To understand the grief that erupts among German fans, one has to know about the meaning of the name Mueller in German football. Decades after legendary Gerd Mueller (68 goals in 62 games for Germany), today’s Mueller is, not only due to his famous football-name, a fan favourite. The 26-year-old stands for unexpected goals and passes as well as being a true Bavarian. What could be of more value on the stage of professional football than a sporting icon people can identify with?
Now at Euro 2016, it is time to mourn as Mueller is not Mueller any more. His name might be written on the back of his shirt, but inside the package, fans fear lives a suffering character at the moment. It is not only that Mueller is not hitting the target but “what gets me thinking is that I and my striker team-mates aren’t managing to create chances up front”, the German striker says.
Looking at Spain’s impressive 3-0 victory and the flood of chances created by the Iberians, Loew must be worrying. France managed to create chances as did the Croatians. But Germany, which for decades has produced top class strikers en masse. Miroslav Klose (71 goals in 137 games) was the last stand out figure.
Mueller now in a way has to suffer from changing tactics in modern football as many coaches favour a “false nine” tactic, meaning they play without an out-and-out striker. As Loew in France has so far relied on Mario Goetze as “false nine”, Mueller had to take refuge along the right wing — not the position he likes best as he likes to come wide or as a central forward. But without Klose in the squad, preferences of Loew seem to have changed.

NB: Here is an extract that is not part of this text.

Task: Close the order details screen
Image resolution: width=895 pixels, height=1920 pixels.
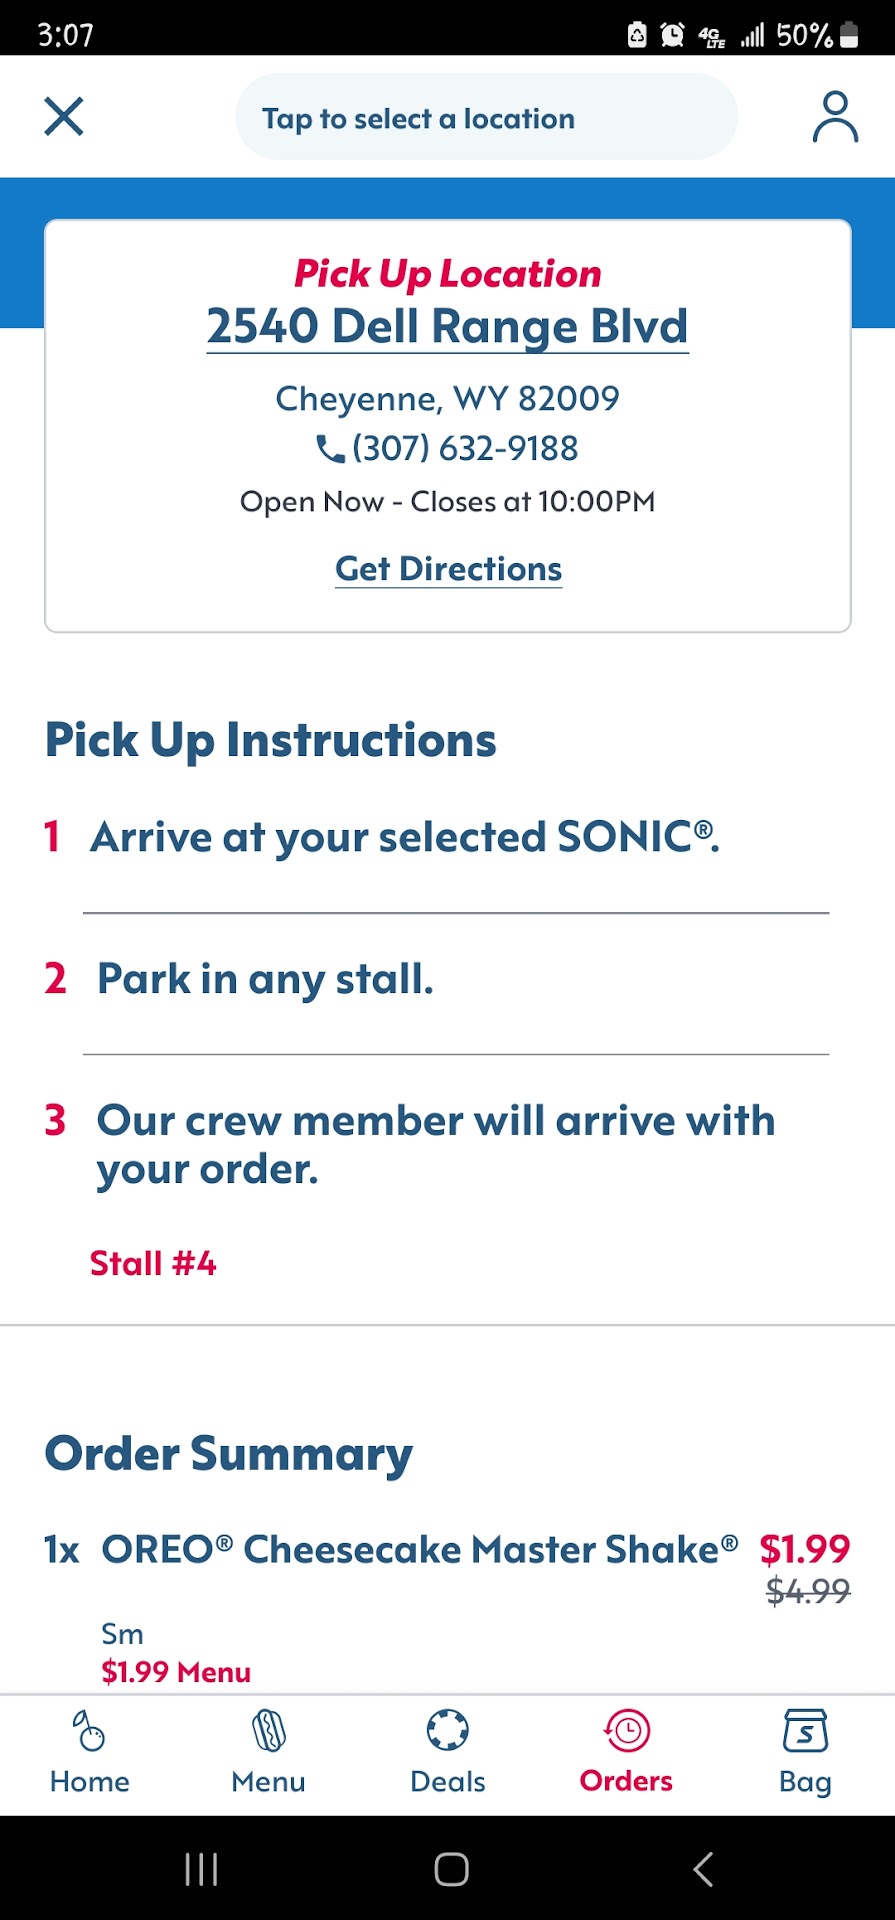Action: [64, 117]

Loew now is expected to restructure the German attacking line-up not only because an influential character like ace defender Jerome Boateng (Bayern Munich) has demanded, “we have to create more chances or we won’t get far in this tournament.”

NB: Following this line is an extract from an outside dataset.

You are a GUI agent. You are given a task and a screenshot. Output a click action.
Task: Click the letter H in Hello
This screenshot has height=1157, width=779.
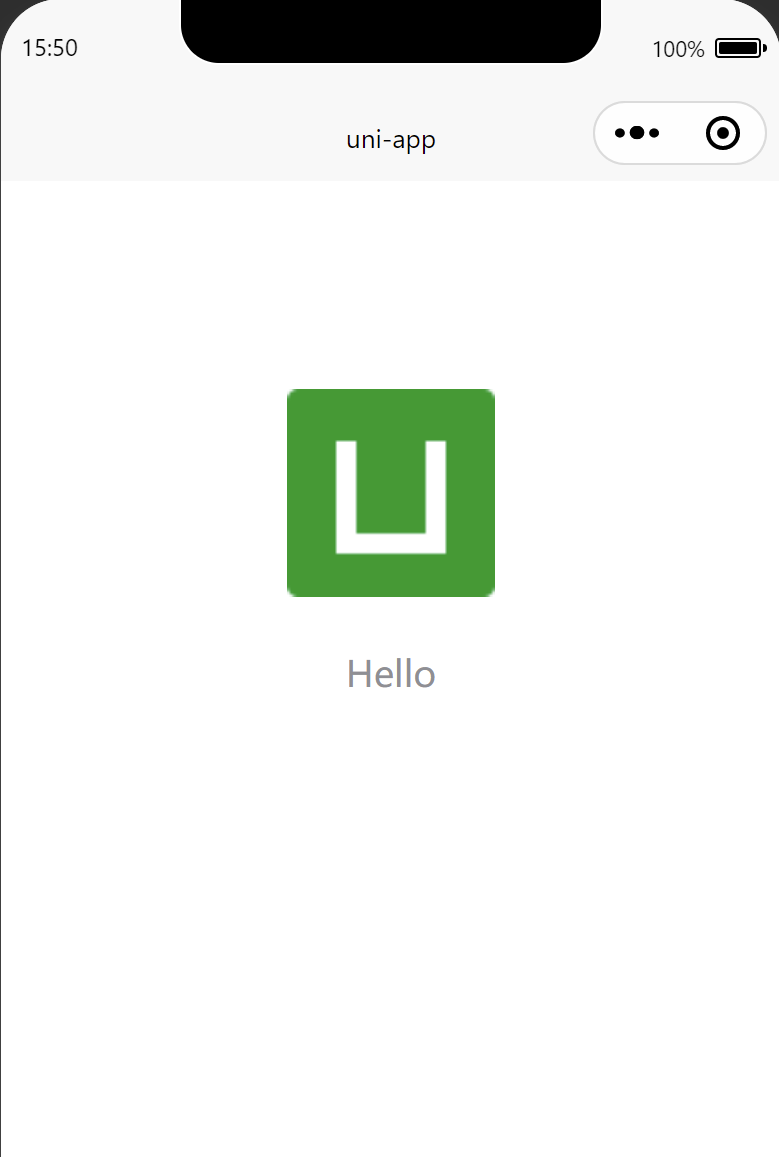[359, 674]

When still in Germany before leaving for France, Loew was accused of not playing his strikers out of position. Like Mueller neither Julian Draxler nor Goetze are specialists for the flanks. To create chances though, power down the flanks is desperately needed. Germany lack this power currently.
Against the underdogs from Northern Ireland, Loew is expected to think about replacements such as Andre Schuerrle (Wolfsburg), Lukas Podolski (Galatasaray Istanbul) or Leroy Sane (Schalke 04) for the left flank to support left-back Jonas Hector (Cologne) to liven up Germany’s attacking game. Mueller might be an option as spearhead as well as Mario Gomez (Besiktas Istanbul).
Dark clouds at the same time are spotted along the right wing. Right-back Benedikt Hoewedes is far from providing the necessary assistance when going forward, meaning “right-winger” Mueller cannot count on support from the back. After former team captain Philipp Lahm’s retirement, one of the planet’s best right-back, Mueller is lacking an appropriate partner.
In contrast to the situation at the Bavarian club, Mueller in the national team cannot hope for help from the outside when in the box to spring a surprise. “At Bayern Munich we have the option of players like Kingsley Coman, Arjen Robben, Franck Ribery and Douglas Costa who are strong in one-to-one situations along the flanks,” a frustrated Mueller said in Paris.
At the Euro 2016, Mueller seems to coach Loew to be cut off in a generally not well working offensive German team. “We can’t deny that our game is somehow left wing oriented at the moment. Benedikt Hoewedes is a rather defensive player,” Loew admitted.
It is unlikely Mueller will lose his place in the starting eleven. Mueller, German fans say, must be part of the first team by all means. A total of 20 goals in the 2015/2016 Bundesliga on top send a clear message in Germany’s Mueller debate as well.